Peanut lectin (specifically peanut agglutinin) has been linked to a disturbed gut lining, and, as a result, is doing no favors for your body. This is part of why it is best to cut out the peanut butter on a regular basis. This study even possibly links peanut agglutinin and cancer!
The phytoestrogen content of soy is one of the main problems with consuming it on a regular basis. For those who may not know what phytoestrogens are, think of female sex hormones. By consuming a decent amount of soy on a regular basis, you are also consuming a fair-sized amount of these estrogens. The research is still unknown as to how this directly affects the human body, but it seems to be a safe bet that men won’t respond favorably to soy.

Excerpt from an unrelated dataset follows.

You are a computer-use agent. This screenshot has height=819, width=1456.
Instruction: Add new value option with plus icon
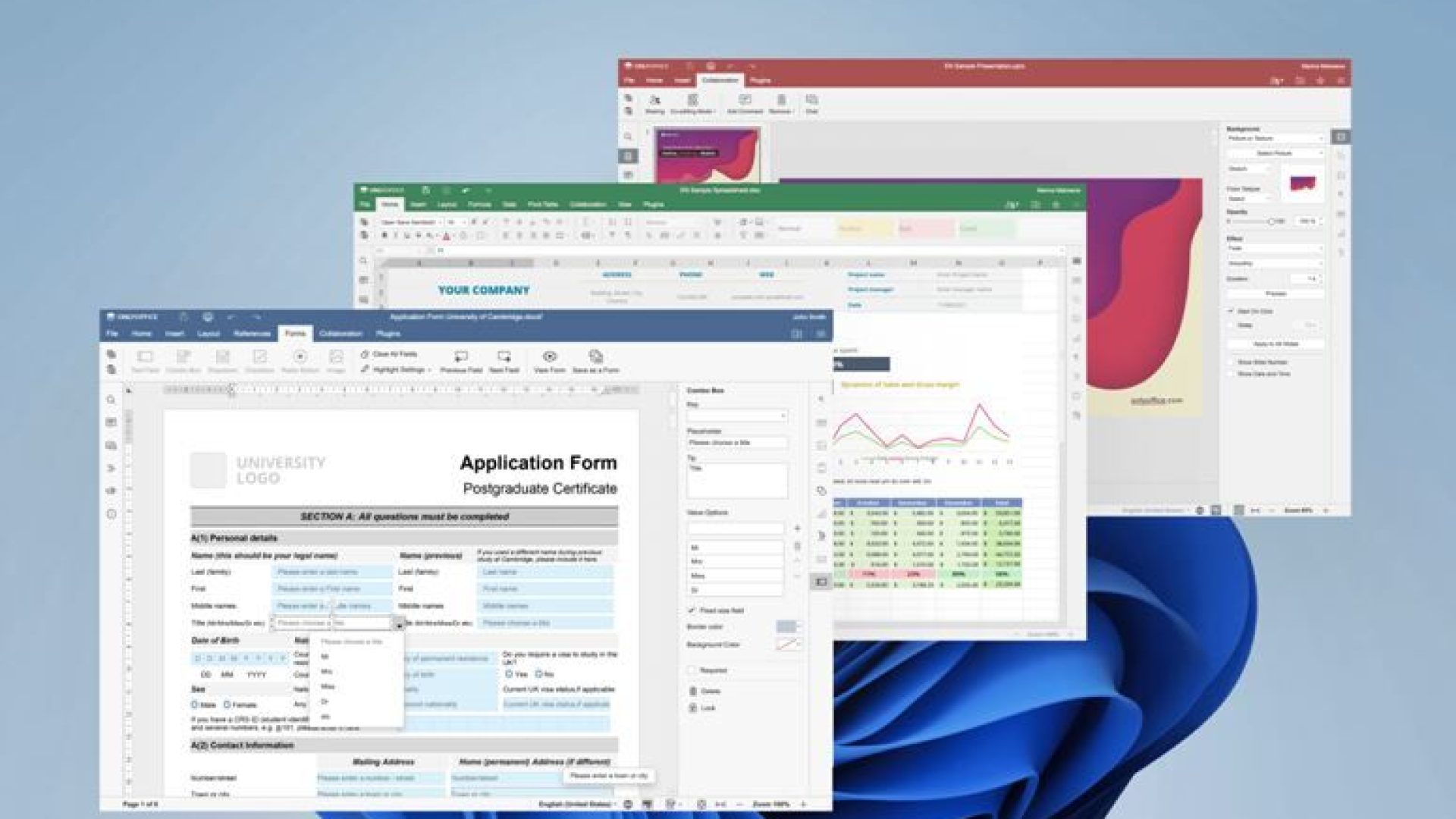click(797, 529)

(Related: Is Soy Bad For You?)
Of these phytoestrogens, isoflavones are the most well-known and studied. Soy isoflavones actually activate your body’s estrogen receptors, which is a somewhat scary thought for those who like to consume lots of soy protein bars! But this is likely not an issue that will be great in its impact, since you’d have to consume lots of soy on a daily basis for things to start going haywire.
Properly Preparing Legumes
Although there are different ways to prepare legumes, soaking them, then cooking them (as outlined on Whole Health Source) is the simplest. By soaking legumes, we neutralize their toxin and antinutrient content. You’ll also be happy to know that soaking your legumes can help to decrease gas you may have from consuming them! By soaking legumes, enzymes in the seeds actually help to breakdown the antinutrients found within. And if you properly soak legumes, your cooking time will be reduced as well!
The Bottom Line
In closing, the issue of legumes is not really black or white. If you really enjoy legumes, and you tolerate them moderately well, it makes sense to consume them in small quantities. However, for the rest of us, it’s probably beneficial to leave them out of our regular diet, as legumes provide little actual nutrition and could potentially cause problems (especially in those with gastrointestinal or autoimmune issues). Try leaving them out of your diet for 30 days, and then adding them (slowly) back in. See how your body responds, and go from there!